* [THE RECORDS]
□ □ □ □ □ □ □

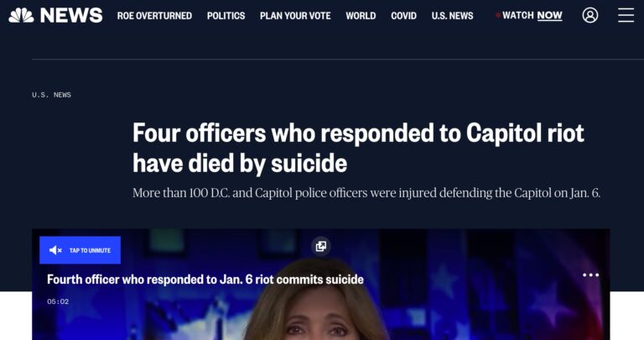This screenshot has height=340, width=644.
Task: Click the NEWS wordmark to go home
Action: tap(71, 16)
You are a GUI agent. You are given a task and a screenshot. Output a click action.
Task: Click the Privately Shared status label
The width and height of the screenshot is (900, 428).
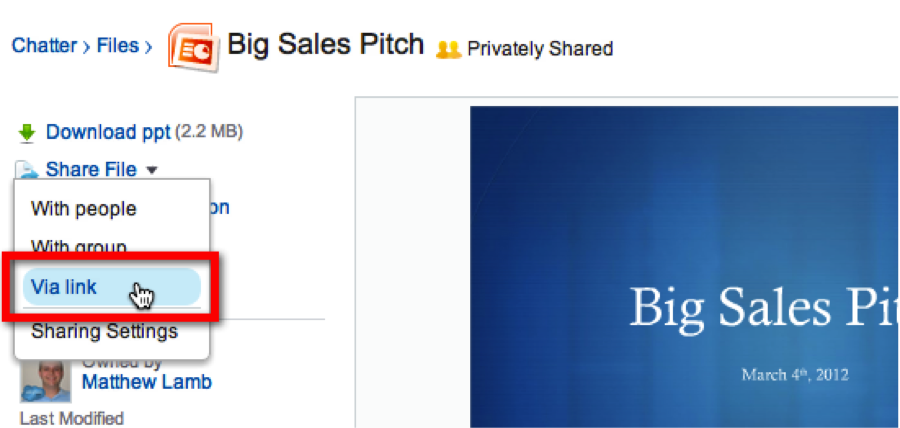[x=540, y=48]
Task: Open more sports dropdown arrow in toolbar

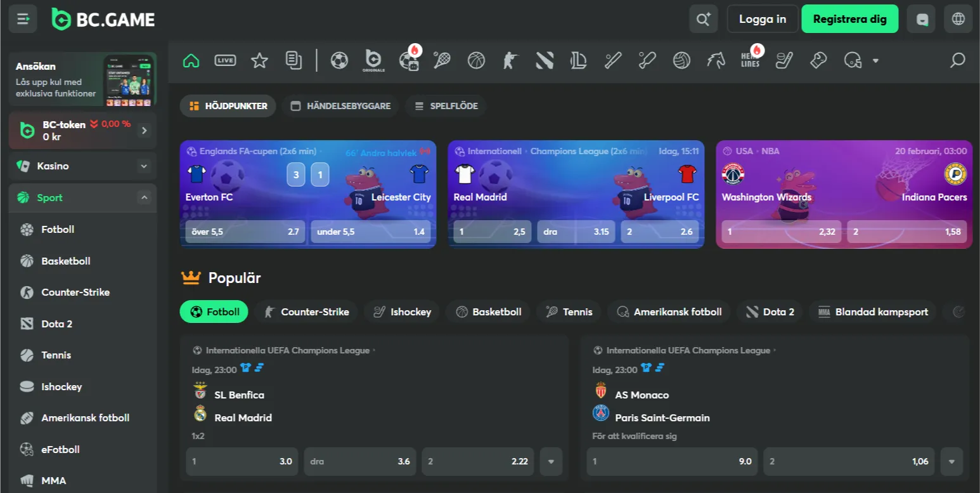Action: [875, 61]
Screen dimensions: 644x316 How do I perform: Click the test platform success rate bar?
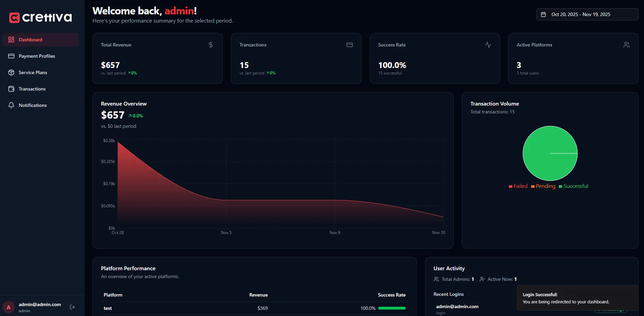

□ □ □ □ □ □ □

* [INSTRUCTIONS FOR THE TASK]
Return exactly the lines from the one with "You are a GUI" through the last line of the entries above, both ends included. No pictures may appear in the copy.

* [TASK RESPONSE]
You are a GUI agent. You are given a task and a screenshot. Output a click action.
Task: Click the Privately Shared status label
The width and height of the screenshot is (900, 428).
[x=540, y=48]
Task: Open more sports dropdown arrow in toolbar

Action: [875, 61]
Screen dimensions: 644x316 How do I perform: Click the test platform success rate bar?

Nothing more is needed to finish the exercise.